Required work:
Beginning at the line that contains "The width and height of the screenshot is (1280, 768)." and ending at the last line of the records below, retype each line exactly and add nothing.

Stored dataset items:
════════════════

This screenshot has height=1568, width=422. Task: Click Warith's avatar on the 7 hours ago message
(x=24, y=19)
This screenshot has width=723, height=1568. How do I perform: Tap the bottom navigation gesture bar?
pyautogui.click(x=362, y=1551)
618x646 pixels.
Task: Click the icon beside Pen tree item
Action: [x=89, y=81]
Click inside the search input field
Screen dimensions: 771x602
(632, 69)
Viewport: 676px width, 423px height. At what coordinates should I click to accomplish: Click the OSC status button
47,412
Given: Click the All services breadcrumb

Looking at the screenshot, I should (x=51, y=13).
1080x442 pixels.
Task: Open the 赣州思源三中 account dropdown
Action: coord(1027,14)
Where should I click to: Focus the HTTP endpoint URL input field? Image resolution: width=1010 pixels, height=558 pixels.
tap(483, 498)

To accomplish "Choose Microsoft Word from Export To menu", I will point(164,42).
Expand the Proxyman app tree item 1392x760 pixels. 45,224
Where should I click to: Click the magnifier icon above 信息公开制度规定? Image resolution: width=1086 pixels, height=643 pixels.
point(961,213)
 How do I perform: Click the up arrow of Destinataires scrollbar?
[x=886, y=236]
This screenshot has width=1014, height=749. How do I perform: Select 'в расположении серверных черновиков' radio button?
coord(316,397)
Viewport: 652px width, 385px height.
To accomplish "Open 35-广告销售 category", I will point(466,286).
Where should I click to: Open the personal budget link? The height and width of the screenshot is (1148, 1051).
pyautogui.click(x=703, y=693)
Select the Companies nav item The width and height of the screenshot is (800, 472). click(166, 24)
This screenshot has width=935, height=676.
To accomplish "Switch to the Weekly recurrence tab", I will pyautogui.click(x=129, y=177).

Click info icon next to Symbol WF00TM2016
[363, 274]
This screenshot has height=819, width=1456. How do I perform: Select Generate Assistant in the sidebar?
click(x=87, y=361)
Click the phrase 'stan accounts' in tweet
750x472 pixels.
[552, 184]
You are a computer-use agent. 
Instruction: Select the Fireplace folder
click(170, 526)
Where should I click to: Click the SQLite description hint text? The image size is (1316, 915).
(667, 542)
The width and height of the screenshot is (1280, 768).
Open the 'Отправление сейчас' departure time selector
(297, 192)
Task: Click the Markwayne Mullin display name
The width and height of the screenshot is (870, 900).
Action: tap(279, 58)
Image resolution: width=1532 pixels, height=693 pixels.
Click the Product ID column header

════════════════

Exercise result:
The width and height of the screenshot is (1280, 768).
Open the 'Отправление сейчас' departure time selector
(297, 192)
Task: Click the Markwayne Mullin display name
The width and height of the screenshot is (870, 900).
Action: tap(279, 58)
Image resolution: width=1532 pixels, height=693 pixels.
Click the Product ID column header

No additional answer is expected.